* [INSTRUCTIONS FOR THE TASK]
For the records below, tally every line that has the word "computer" and reply with the number alone.

* [DATA FOR THIS TASK]
>>>>
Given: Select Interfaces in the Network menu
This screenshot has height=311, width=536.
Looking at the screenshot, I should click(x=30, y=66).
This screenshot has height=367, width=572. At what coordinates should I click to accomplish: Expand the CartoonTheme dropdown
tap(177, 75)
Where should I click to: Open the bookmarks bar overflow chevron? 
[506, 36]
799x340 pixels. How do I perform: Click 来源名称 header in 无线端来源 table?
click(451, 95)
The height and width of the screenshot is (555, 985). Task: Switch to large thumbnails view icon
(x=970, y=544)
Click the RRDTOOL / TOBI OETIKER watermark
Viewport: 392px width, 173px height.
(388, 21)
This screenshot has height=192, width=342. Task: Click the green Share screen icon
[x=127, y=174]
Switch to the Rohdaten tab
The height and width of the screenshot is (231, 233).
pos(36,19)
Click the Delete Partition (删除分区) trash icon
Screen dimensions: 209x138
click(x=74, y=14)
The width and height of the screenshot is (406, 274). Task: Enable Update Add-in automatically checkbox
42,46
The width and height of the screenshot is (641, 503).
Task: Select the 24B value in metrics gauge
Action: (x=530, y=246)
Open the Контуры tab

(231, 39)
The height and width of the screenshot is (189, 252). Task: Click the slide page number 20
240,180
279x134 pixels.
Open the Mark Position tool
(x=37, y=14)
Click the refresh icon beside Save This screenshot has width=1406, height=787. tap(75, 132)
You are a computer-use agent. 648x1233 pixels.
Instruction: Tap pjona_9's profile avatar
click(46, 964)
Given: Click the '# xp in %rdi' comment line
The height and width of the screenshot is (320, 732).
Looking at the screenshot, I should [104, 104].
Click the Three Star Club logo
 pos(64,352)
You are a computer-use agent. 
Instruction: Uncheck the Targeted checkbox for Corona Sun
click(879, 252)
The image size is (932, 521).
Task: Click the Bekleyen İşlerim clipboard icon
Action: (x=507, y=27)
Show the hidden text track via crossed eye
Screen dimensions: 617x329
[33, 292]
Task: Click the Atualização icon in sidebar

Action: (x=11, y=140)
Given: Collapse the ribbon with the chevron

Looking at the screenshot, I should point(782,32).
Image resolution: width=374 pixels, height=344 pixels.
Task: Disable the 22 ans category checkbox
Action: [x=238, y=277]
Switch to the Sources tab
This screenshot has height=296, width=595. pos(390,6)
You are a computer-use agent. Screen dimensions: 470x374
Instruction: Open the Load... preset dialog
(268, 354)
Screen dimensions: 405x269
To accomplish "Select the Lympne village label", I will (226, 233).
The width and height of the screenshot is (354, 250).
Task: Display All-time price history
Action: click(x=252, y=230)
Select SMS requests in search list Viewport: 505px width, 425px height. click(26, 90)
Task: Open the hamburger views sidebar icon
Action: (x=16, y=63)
<<<<
* [ANSWER SPACE]
3